Listed records:
** Begin **

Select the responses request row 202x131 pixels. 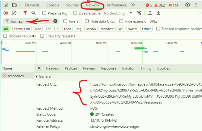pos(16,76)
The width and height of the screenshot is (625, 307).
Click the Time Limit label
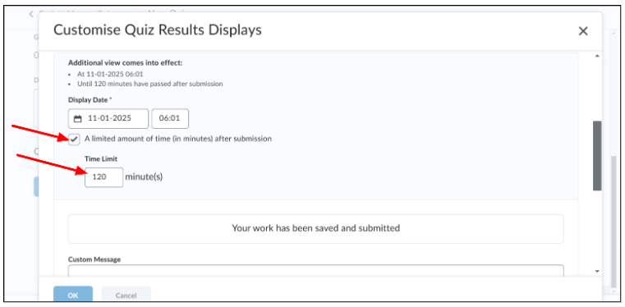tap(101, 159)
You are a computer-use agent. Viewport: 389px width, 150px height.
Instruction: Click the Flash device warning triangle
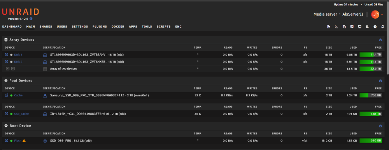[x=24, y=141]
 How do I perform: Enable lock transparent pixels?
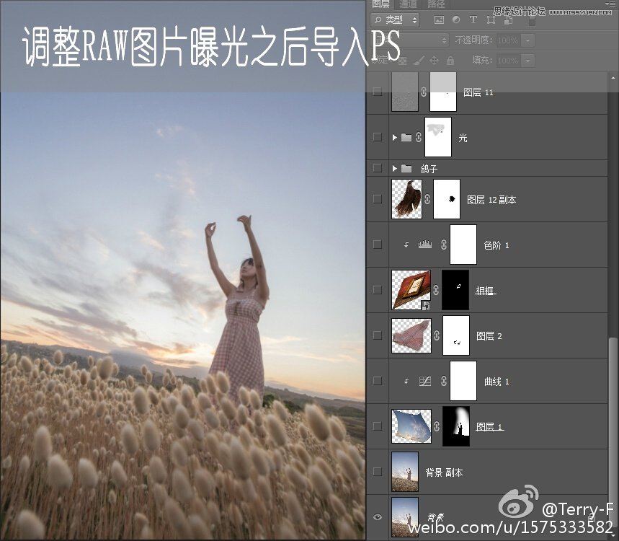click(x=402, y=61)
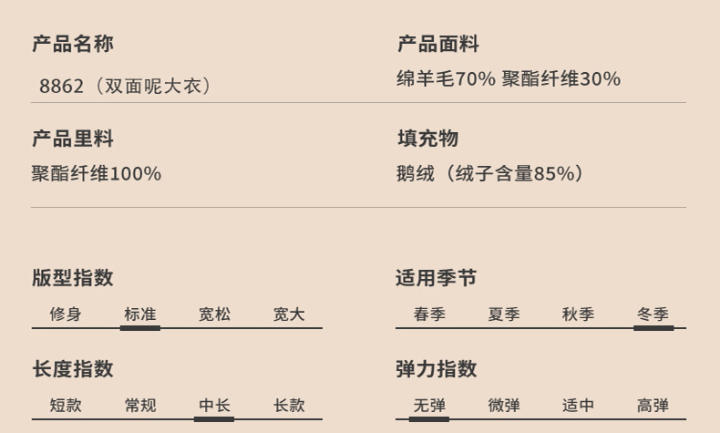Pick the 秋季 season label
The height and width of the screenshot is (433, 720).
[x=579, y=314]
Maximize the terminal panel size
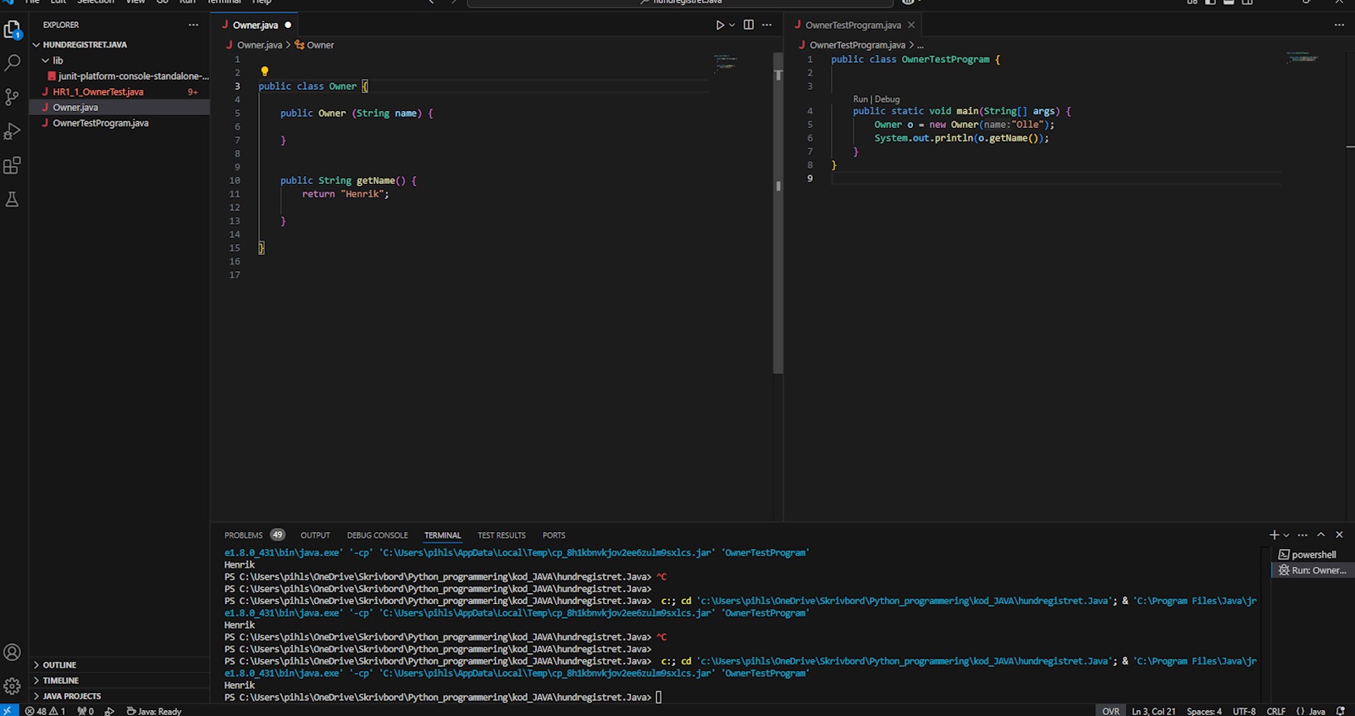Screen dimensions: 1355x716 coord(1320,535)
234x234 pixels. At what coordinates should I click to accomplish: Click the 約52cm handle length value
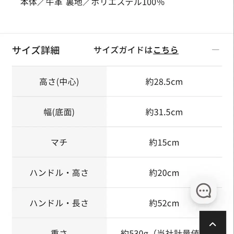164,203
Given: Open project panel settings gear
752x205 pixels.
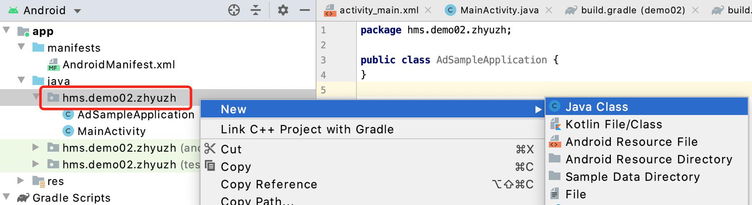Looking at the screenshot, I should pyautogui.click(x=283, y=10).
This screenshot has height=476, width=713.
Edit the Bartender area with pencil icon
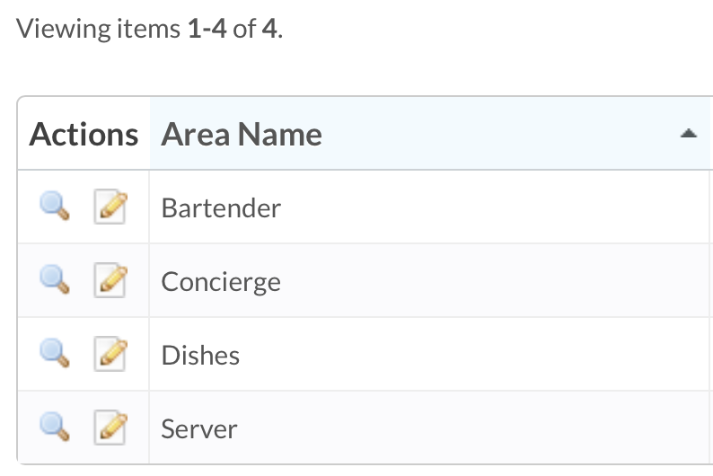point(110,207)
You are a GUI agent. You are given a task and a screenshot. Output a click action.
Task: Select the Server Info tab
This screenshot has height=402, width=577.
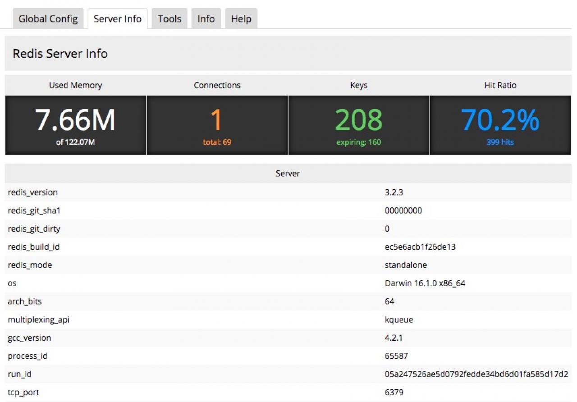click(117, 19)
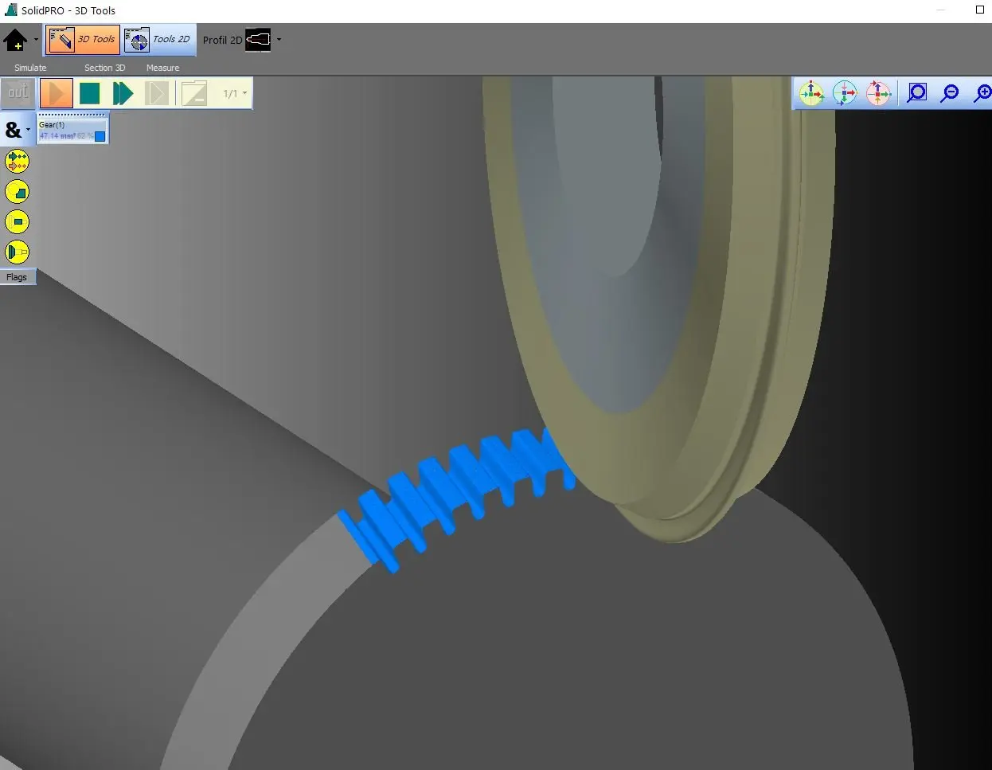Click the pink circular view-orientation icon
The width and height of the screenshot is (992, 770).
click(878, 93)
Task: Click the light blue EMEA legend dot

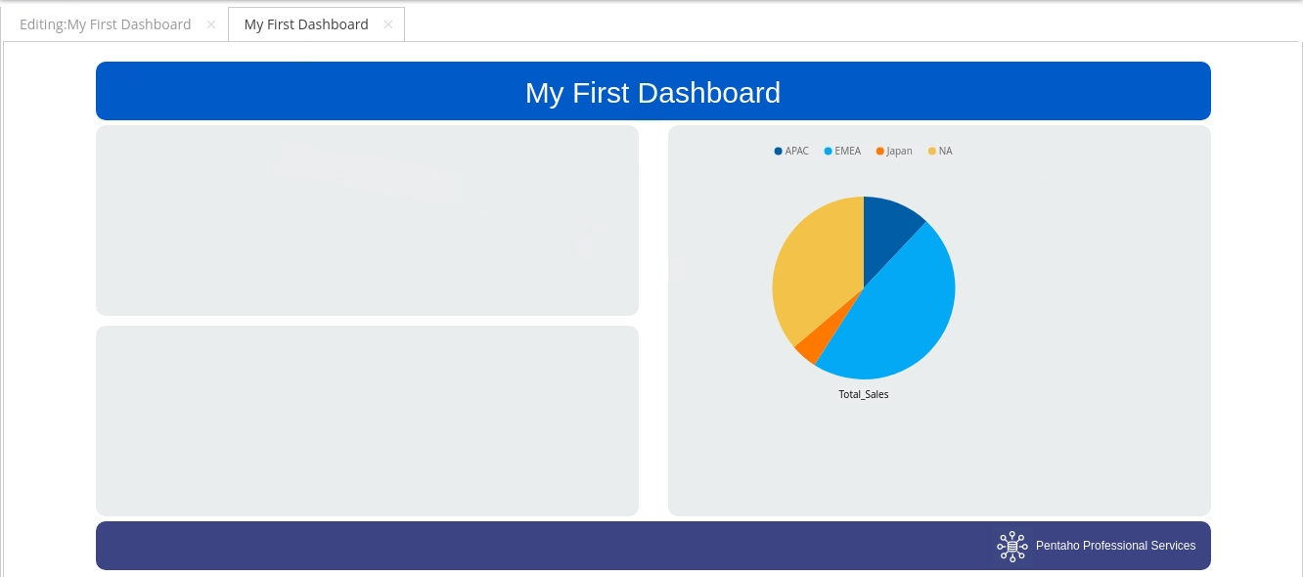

** End **

Brief: Collect every line of the material above that contains the string "agent".

Output for this exercise:
You are a computer-use agent. Viewport: 389px width, 150px height.
You are a GUI agent. You are given a task and a screenshot. Output a click action.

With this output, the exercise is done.